Outdoor Life Online Editor

Since Nevada’s first Himalayan snowcock season in 1980, the pursuit of these birds has evolved from a novel idea to North America’s ultimate wing-shooting challenge. Himalayan snowcocks are native to the high mountains of Afghanistan, Pakistan, India and China. Males are large, handsome birds weighing up to eight pounds. Between 1965 and 1979, the Nevada Division of Wildlife released more than 2,000 birds in the mountains of northern Nevada.

Today, there are self-sustaining populations in the Ruby Mountains and East Humboldt Range, with the population estimated at about 1,000 birds. Last year the season ran from September 2 through October 15, with a daily limit of one bird. Most years 100 to 150 hunters harvest 20 to 30 birds.
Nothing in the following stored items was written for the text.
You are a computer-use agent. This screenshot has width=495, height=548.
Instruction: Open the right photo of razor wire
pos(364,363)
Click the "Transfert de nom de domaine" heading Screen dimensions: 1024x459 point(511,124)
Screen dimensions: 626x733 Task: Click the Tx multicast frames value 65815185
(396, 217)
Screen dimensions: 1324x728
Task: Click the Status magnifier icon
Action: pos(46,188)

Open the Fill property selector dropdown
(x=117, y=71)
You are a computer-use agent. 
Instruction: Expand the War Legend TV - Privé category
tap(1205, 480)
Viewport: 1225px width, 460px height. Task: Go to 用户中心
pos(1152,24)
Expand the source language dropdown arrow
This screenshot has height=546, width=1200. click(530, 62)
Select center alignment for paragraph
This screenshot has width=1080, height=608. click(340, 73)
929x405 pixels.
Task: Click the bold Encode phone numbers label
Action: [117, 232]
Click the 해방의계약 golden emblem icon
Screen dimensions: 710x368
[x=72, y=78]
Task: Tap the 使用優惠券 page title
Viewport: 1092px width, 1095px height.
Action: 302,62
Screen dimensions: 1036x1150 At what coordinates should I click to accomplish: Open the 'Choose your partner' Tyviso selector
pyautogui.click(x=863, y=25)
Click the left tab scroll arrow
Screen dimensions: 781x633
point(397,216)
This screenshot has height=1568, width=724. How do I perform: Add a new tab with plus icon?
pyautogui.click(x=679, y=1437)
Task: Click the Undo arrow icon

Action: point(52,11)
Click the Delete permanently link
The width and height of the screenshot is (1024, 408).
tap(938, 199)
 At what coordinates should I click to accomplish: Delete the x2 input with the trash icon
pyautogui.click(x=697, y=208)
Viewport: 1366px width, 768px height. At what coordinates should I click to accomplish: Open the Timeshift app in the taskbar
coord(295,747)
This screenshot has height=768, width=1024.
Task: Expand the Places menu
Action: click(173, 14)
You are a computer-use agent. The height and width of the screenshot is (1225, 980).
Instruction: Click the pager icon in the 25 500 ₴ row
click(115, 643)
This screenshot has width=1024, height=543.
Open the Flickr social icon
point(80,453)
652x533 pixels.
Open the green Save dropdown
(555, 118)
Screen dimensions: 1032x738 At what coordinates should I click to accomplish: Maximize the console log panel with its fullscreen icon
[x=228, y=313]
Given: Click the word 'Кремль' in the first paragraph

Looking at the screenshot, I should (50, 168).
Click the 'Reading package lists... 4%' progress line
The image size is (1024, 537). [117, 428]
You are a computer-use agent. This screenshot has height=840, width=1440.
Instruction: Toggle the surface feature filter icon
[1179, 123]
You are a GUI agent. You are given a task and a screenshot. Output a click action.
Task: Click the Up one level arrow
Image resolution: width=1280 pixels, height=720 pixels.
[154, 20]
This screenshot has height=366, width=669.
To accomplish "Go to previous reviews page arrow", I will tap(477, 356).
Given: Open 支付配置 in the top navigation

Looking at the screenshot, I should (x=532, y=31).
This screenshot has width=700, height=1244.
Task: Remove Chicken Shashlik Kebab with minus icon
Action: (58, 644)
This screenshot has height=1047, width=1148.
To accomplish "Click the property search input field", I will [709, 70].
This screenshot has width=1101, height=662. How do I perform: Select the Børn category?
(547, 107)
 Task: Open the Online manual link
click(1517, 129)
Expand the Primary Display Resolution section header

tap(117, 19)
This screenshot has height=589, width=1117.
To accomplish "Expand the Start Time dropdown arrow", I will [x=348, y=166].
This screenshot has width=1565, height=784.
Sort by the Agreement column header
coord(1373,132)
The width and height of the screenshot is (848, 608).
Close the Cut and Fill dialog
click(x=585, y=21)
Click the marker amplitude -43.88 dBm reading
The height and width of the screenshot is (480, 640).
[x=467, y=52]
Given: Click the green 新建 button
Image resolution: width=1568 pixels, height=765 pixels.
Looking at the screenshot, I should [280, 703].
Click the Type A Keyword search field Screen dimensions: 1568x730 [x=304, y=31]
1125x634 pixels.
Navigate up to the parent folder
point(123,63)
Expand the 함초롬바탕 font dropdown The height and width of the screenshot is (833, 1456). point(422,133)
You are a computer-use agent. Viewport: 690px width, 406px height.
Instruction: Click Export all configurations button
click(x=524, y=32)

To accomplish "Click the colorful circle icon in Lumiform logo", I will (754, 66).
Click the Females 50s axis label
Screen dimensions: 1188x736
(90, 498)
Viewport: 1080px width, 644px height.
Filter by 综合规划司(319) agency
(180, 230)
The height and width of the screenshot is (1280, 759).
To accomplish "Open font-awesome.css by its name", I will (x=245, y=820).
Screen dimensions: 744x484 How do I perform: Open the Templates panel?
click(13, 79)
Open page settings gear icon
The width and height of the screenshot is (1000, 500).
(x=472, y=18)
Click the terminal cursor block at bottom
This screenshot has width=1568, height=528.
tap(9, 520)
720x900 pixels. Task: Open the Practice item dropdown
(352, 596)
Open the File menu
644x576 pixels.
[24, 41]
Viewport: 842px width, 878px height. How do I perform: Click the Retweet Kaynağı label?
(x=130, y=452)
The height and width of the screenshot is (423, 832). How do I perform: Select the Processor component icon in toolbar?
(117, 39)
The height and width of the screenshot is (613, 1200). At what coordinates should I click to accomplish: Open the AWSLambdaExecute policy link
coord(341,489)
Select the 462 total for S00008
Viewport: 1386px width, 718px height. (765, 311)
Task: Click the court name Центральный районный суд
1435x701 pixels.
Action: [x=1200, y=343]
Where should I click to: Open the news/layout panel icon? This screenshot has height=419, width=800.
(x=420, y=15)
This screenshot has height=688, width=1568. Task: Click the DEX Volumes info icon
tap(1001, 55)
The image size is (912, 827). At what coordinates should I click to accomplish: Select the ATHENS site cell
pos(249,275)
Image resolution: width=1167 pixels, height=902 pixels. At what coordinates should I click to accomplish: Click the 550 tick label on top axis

Going after snowcocks is more akin to sheep hunting than bird hunting. Just getting to where the birds live in the alpine country above 10,000 feet is a challenge. It’s a sport only for the fit.

Hunters can go it alone and hike or horsepack in, or hire a guide who will take you to a base camp on horseback and then show you where the birds are. A resident hunting license is $24. A nonresident one-day upland game and waterfowl license is $16 plus $5 for each consecutive additional day or $111 for the season.